An Uncertain Future
Twenty years. Twenty-five years. Fifty-four years. That’s 99 years of needless suffering experienced by three of our patients: Virgilio, Enok and Marco.


As soon as a child is born with a cleft lip or cleft palate, there are daunting odds stacked against them.
In many areas of the world lacking critically needed resources, people can’t get the surgical care they need from their local health systems, when they need it. Even if care is present, poverty prevents all too many people from getting surgery. Time and time again, this proves deadly for children born with cleft conditions.
The Surgery He Always Deserved
And if these children survive into adulthood, like Marco, who lived with a cleft condition for more than five decades, their lives are often marked by loneliness and painful bullying.
Parents who bring their children to Operation Smile hope for surgery that can change all of that.
Safety on Center Stage
But first, pediatricians need to perform comprehensive health exams to ensure that patients can safely undergo surgery.
A pediatrician’s findings are shared and discussed with the medical mission’s clinical coordinator, pediatric intensivists and anesthesiologists to determine if it’s safe for the patient to be put under anesthesia – the aspect of surgery that presents the most risk in any environment, including the world’s most advanced hospitals.

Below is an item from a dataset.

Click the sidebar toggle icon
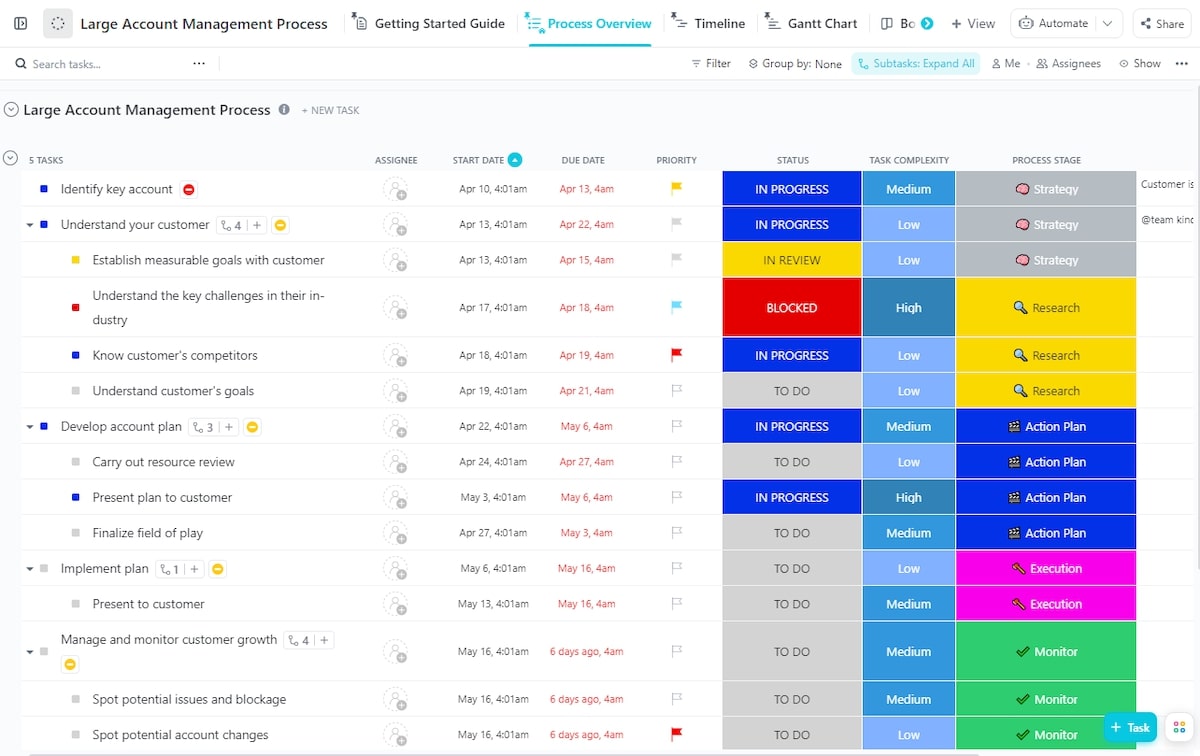 coord(21,23)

A Burden No One Should Bear
Sometimes offering up their stethoscope to curious patients, pediatricians can seem lighthearted while taking their role seriously.
While play serves its purpose among medical volunteers to help build trust with patients, this initial evaluation is critical to the patient’s safety ‒ like that of 4-year-old Ramata in Ghana. Though cleft surgery is ideal at the youngest possible age, Ramata experienced chronic health complications and surgery was too risky.
It was heartbreaking for the medical team to give that news to her mother, who traveled hours on rough roads with Ramata to the mission site with the hopes that her daughter could receive surgery.

Five Times Denied

Each of Operation Smile’s medical volunteers wish that no family or patient would have to experience the disappointment of being turned away from surgery, but a patient’s safety is always the first priority.

Treating the Whole Patient
When a patient is healthy and approved for their life-changing procedure, feelings of joy can turn into anxiety as surgery day approaches.
Surgery often strikes fear in patients and their families, some of whom have never stepped foot inside a clinic or hospital. Medical environments can be sterile and uninviting, but child life specialists help ease patients’ tension by using therapeutic play to create an environment that is welcoming and friendly.
Using equipment like anesthesia masks during these sessions is a method that child life specialists use to help children understand and become more comfortable with the medical setting, calming their nerves prior to being admitted into the operating room.

Purposeful Play
When patients are under anesthesia – especially as soon as it has been administered and before the patient returns to consciousness – pediatric intensivists are at-the-ready to recognize and react to any medical complications with cardiopulmonary resuscitation, medication and other live-saving treatments.
The vast majority of Operation Smile patients are children. While their roles differ greatly both at their respective workplaces and whether at an Operation Smile medical mission or at one of our care centers, open communication between pediatricians and pediatric intensivists is crucial to our ability to deliver the best possible surgical results for our young patients.

A Global Standard of Care
Reinforced by more than three decades of leadership in performing safe surgery in resource-limited environments, we know that a single surgical procedure is a small part of a larger, multi-tiered process that’s focused on the entire well-being of the patient.

By investing in bringing in the full cadre of specialties, local health systems take notice and will aspire toward exceptional patient care. We believe that anything less than excellence is unacceptable.
Our compassion for those we serve is put into action well before the surgeon makes the first incision and long after the final suture is closed. This commitment to the completeness of patient care doesn’t only ensure the best possible outcomes; it’s the right thing to do.



Guided by our Global Standards of Care*, our incredible nurses and plastic surgeons – together with our pediatricians, child life specialists, pediatric intensivists, anesthesiologists, among other critical medical specialties – deliver surgical results consistent with the world’s finest hospitals.
“In the settings we go into, we know that patients may not have access to the full complement of these specialties,” said Operation Smile Co-Founder and CEO Dr. Bill Magee. “So we’ve always set the stage for excellence – never modeling mediocrity.”
Why go to these lengths? The answer is simple: our patients deserve it.